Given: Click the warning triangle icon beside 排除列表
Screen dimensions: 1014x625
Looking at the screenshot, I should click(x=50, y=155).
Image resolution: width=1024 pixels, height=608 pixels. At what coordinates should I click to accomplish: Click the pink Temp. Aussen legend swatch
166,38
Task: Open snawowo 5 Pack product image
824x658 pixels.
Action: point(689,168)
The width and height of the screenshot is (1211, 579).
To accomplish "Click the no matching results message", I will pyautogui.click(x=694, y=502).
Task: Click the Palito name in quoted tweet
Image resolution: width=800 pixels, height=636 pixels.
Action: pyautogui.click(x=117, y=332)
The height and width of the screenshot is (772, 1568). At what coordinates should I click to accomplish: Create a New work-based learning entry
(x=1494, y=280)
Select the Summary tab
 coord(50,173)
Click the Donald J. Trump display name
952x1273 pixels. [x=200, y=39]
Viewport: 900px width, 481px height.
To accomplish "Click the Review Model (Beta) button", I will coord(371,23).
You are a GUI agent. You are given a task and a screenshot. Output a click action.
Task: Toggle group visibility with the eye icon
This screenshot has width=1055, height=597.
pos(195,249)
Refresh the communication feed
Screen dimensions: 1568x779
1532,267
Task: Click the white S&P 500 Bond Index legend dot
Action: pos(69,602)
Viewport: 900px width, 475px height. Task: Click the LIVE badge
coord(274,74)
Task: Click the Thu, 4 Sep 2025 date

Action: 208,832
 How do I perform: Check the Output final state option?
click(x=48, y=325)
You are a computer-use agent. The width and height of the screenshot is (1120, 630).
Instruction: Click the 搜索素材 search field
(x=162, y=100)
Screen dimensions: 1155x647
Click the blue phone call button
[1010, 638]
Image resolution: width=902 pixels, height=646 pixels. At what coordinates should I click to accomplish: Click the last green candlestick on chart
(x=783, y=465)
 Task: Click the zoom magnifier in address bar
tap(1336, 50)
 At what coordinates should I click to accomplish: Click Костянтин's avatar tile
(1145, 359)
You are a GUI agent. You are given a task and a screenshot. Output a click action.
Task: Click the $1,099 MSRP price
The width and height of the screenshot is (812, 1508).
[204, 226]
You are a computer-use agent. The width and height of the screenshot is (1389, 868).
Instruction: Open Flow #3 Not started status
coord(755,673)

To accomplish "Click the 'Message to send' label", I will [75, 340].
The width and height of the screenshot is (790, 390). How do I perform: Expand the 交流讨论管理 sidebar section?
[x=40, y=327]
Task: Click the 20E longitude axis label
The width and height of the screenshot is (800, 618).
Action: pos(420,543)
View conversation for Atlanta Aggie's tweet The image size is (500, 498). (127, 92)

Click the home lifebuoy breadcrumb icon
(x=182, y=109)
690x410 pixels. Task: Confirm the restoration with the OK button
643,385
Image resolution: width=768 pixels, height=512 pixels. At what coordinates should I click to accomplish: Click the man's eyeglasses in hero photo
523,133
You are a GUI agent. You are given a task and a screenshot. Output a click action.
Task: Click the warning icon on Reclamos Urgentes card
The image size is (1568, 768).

**AIM**
List each line of the entries above that contains the string "what", copying every such line in full.

**EXERCISE RESPONSE**
Image resolution: width=1024 pixels, height=608 pixels. At what coordinates should I click to accomplish: Click the pink Temp. Aussen legend swatch
The height and width of the screenshot is (772, 1568). At what coordinates should I click to accomplish: Create a New work-based learning entry
Image resolution: width=902 pixels, height=646 pixels. At what coordinates should I click to accomplish: Click the last green candlestick on chart
 At what coordinates should I click to accomplish: Click Костянтин's avatar tile
Image resolution: width=768 pixels, height=512 pixels. At what coordinates should I click to accomplish: Click the man's eyeglasses in hero photo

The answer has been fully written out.